**Available records**.
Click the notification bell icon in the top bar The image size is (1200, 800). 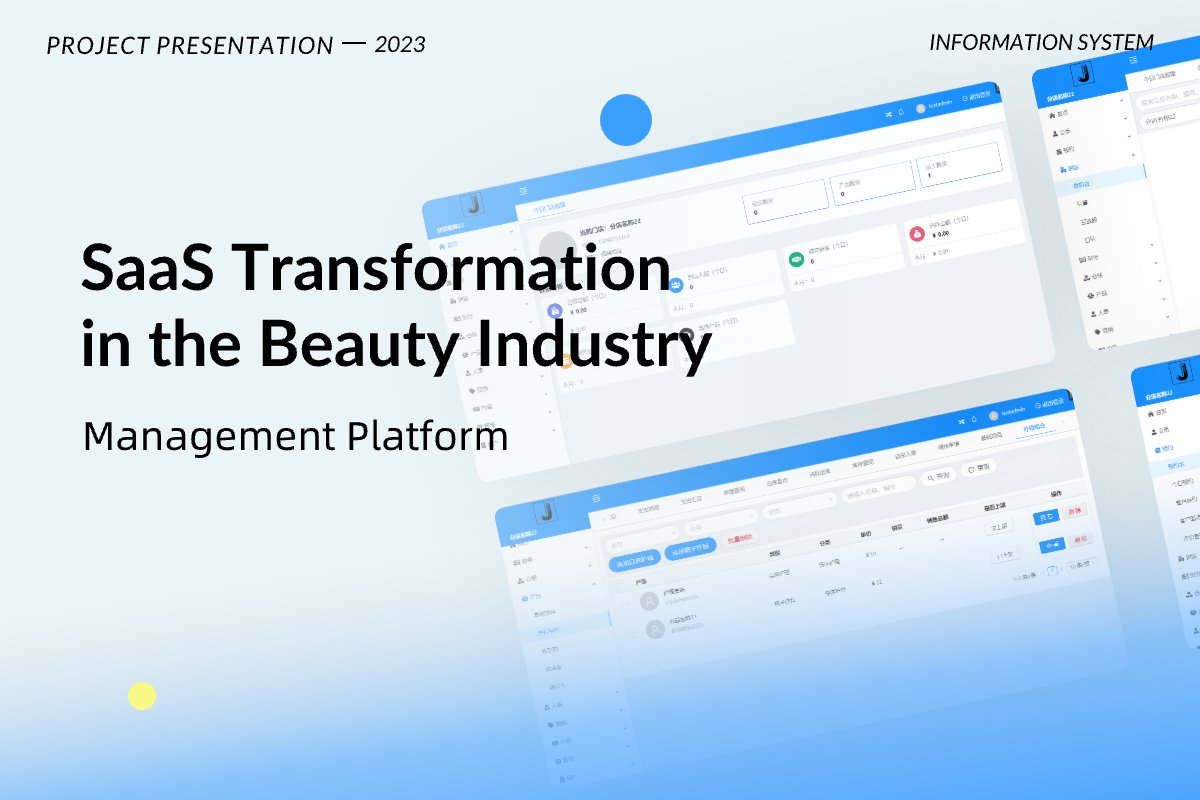click(x=901, y=112)
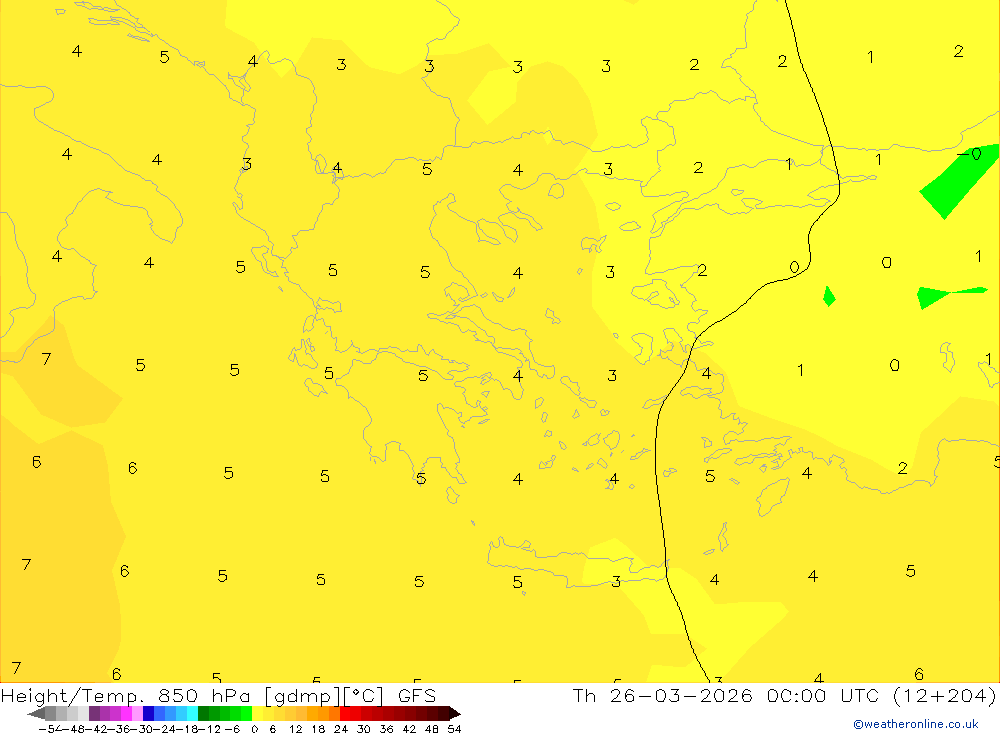1000x733 pixels.
Task: Select the purple swatch above -42
Action: pyautogui.click(x=94, y=713)
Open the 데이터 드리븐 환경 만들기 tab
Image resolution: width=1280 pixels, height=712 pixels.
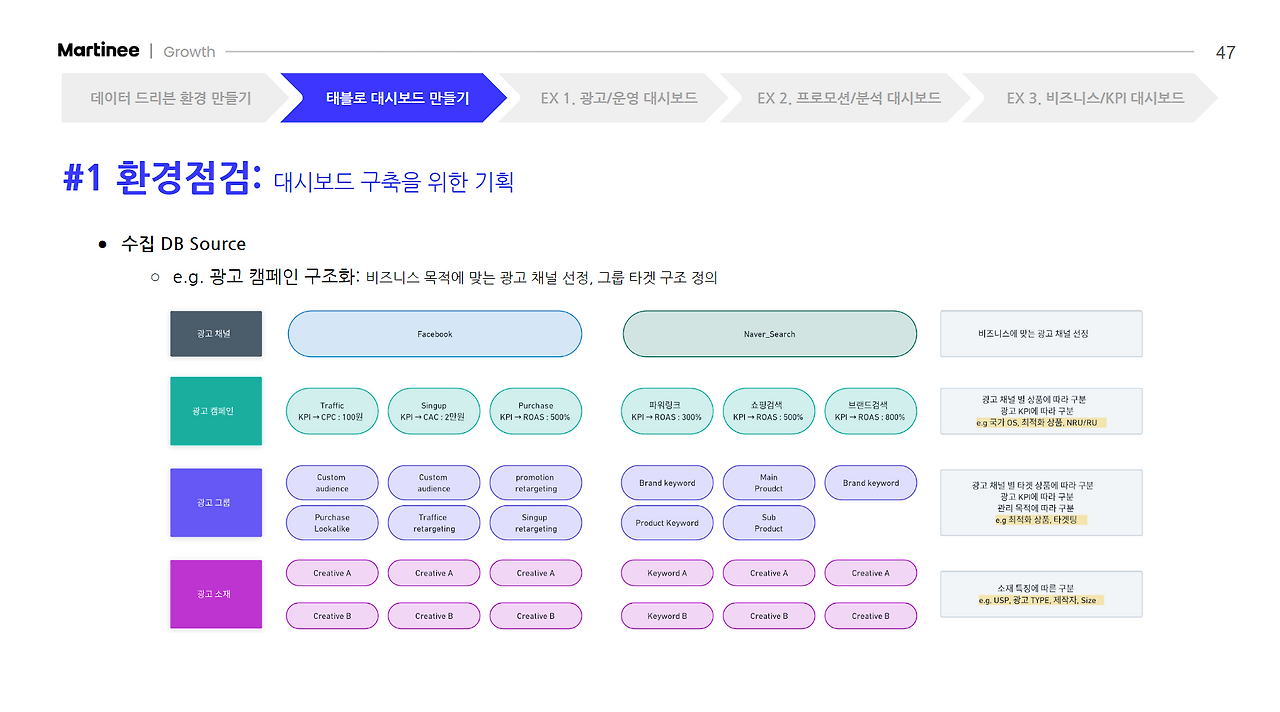170,98
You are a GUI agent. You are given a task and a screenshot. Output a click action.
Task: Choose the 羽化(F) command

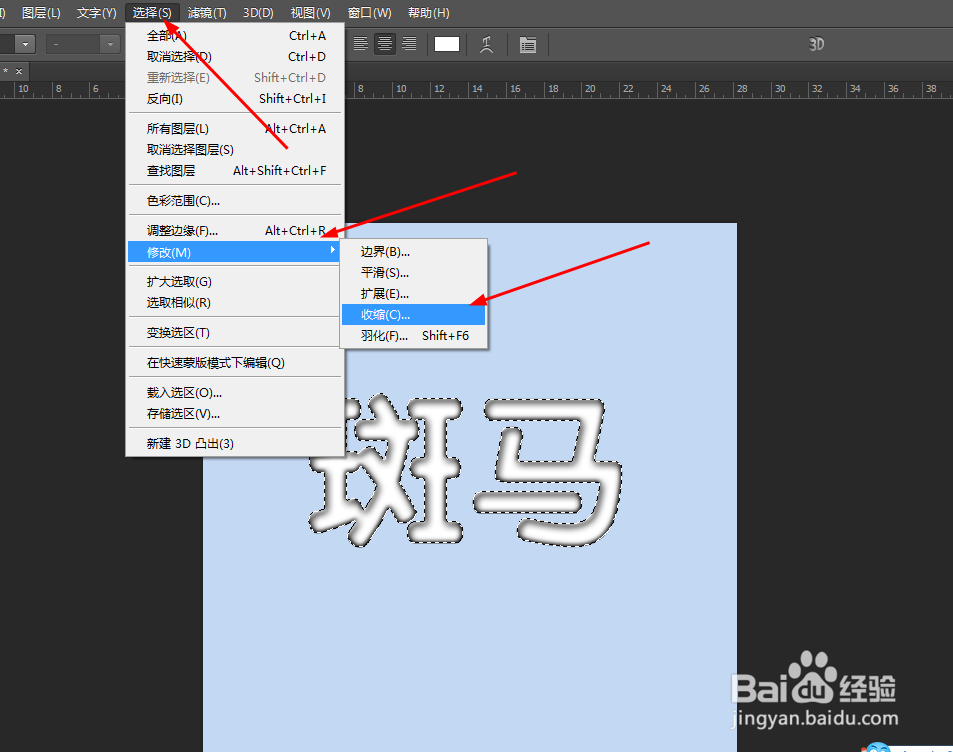(384, 335)
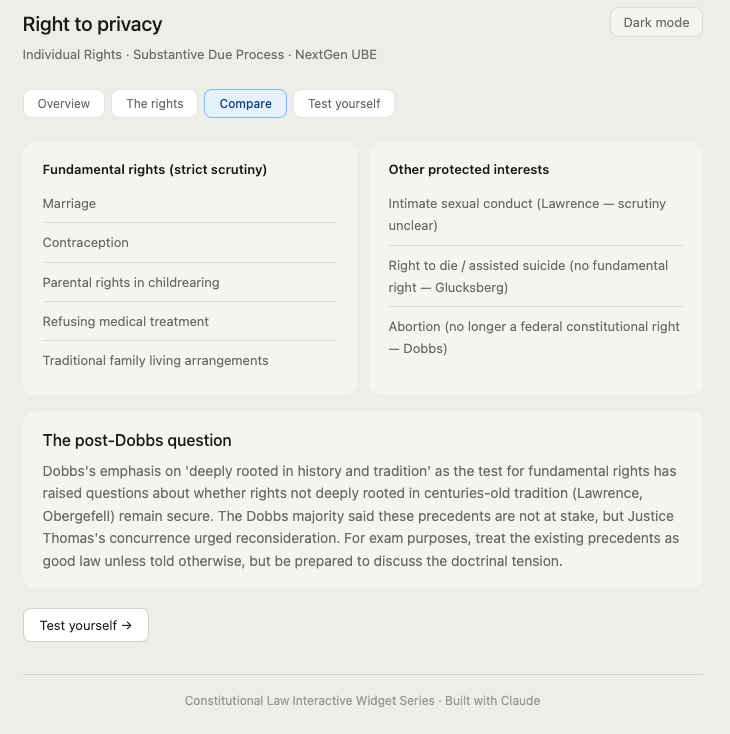This screenshot has width=730, height=734.
Task: Click Parental rights in childrearing row
Action: pos(131,282)
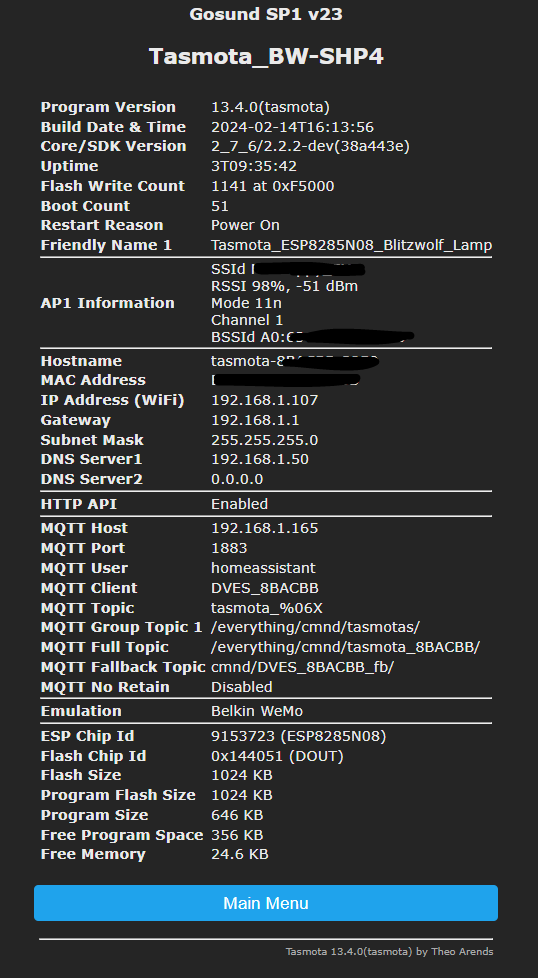Screen dimensions: 538x978
Task: Select the Gateway value 192.168.1.1
Action: (x=255, y=420)
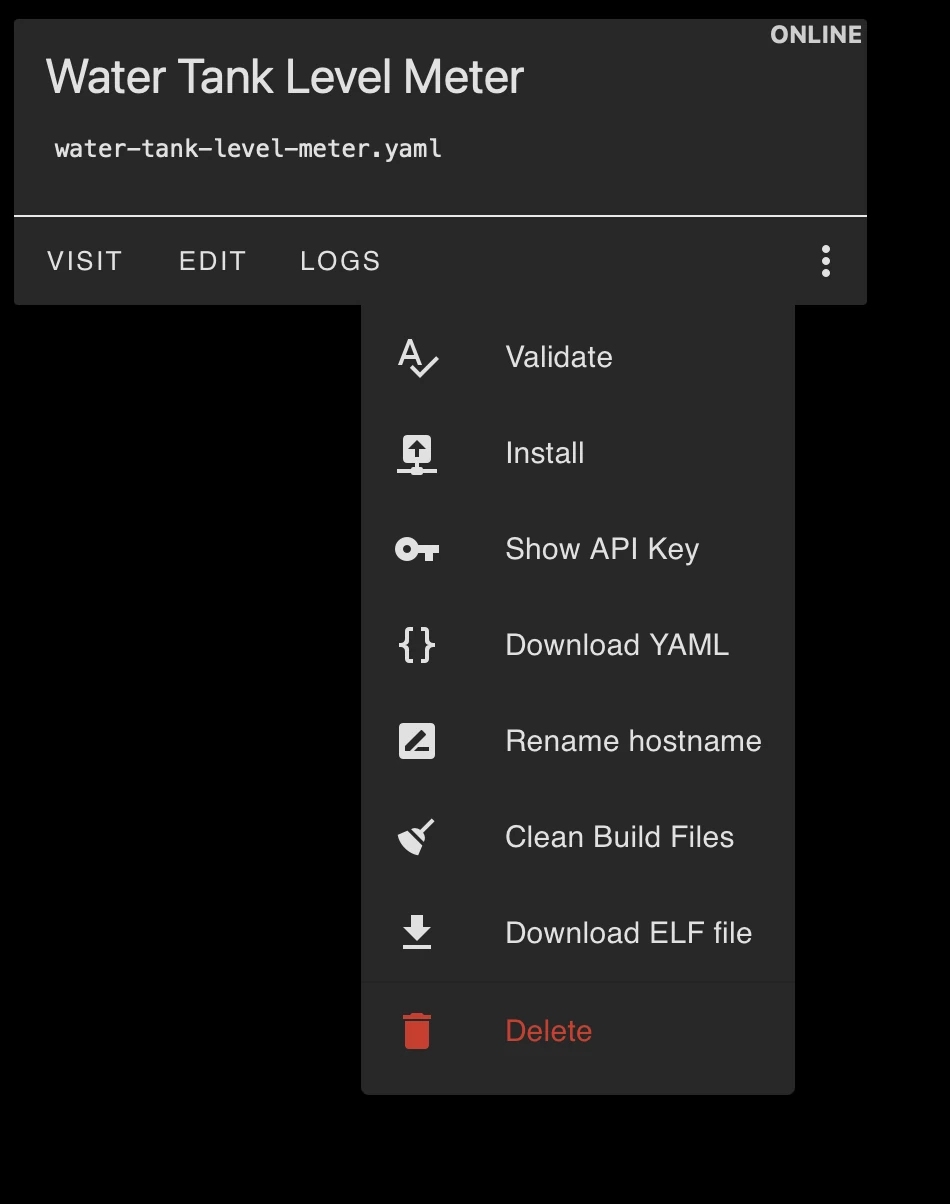Click the curly braces Download YAML icon
Image resolution: width=950 pixels, height=1204 pixels.
pos(418,645)
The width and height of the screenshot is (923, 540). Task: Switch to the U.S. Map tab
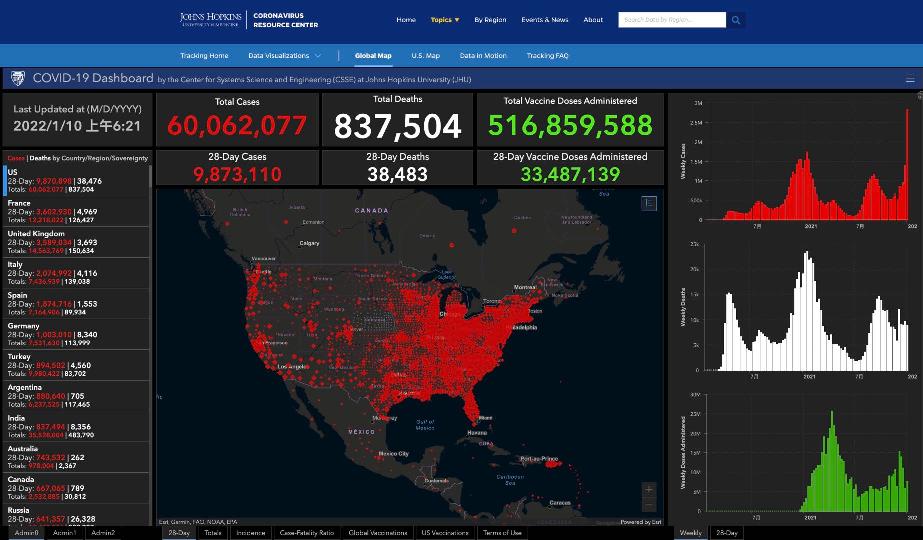[425, 56]
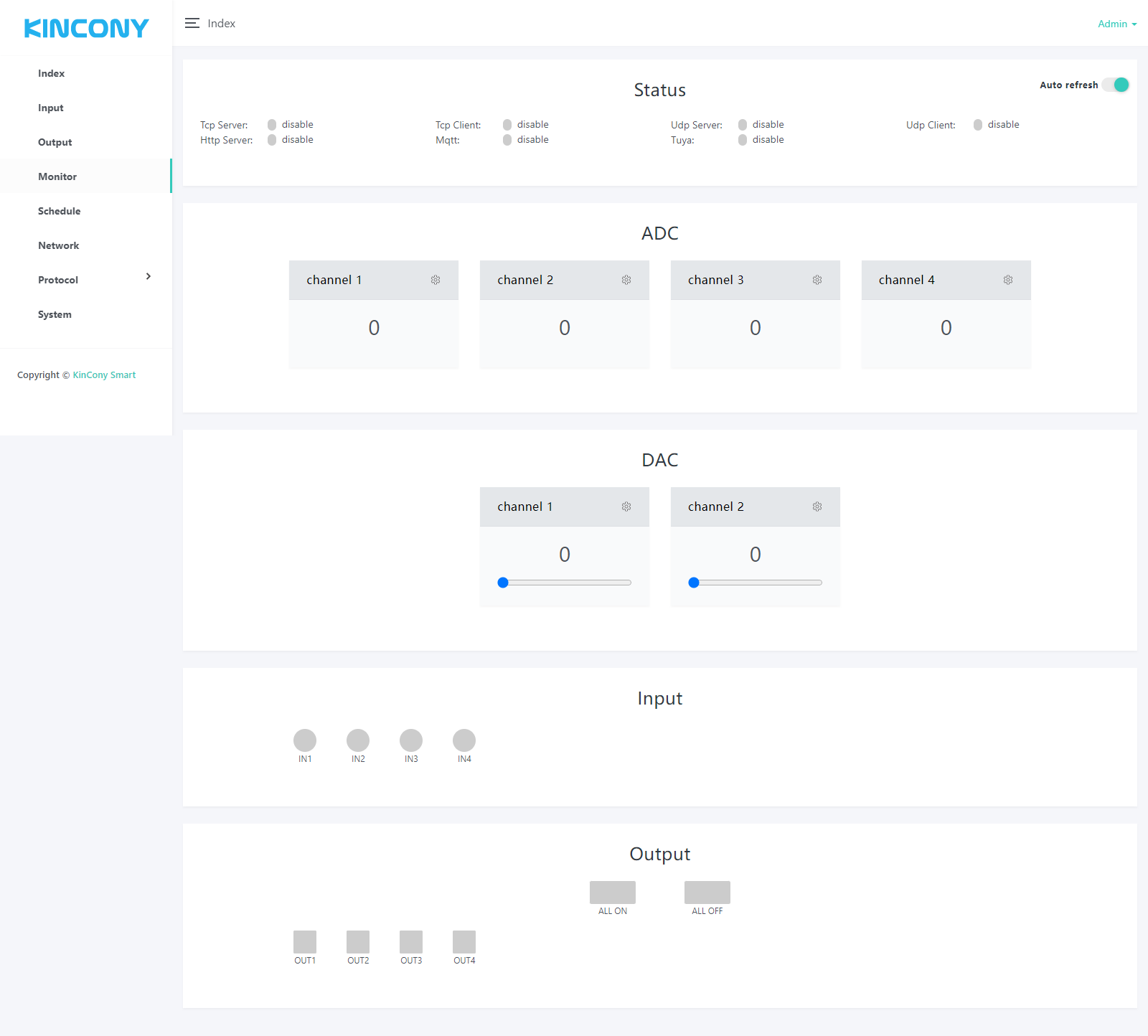Open ADC channel 1 settings gear
This screenshot has width=1148, height=1036.
(x=436, y=280)
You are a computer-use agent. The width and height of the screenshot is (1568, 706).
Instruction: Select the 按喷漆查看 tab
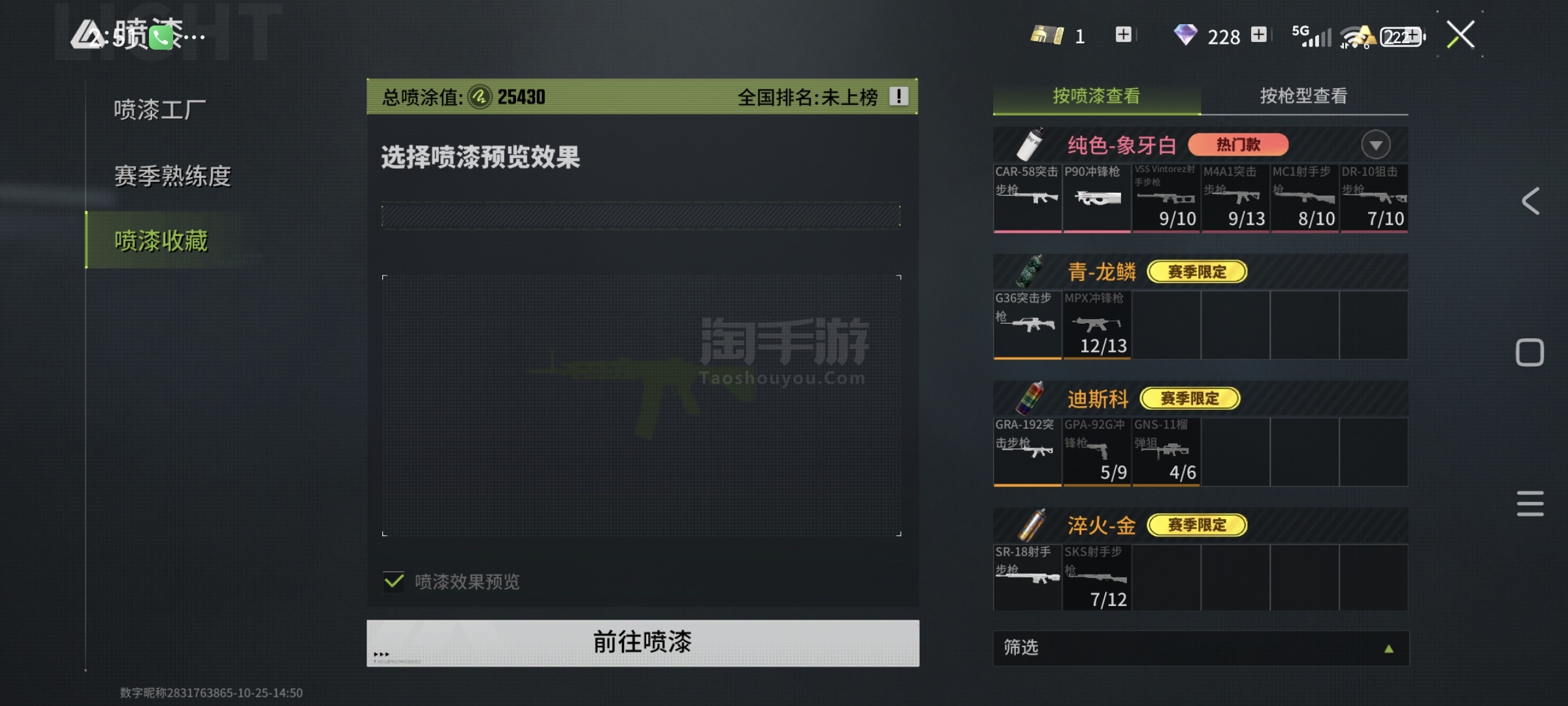1096,96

**Problem to solve**. Wherever the string "agent" shows up in a line of the records, count that line once. Report the total alone.

**Result below**. 2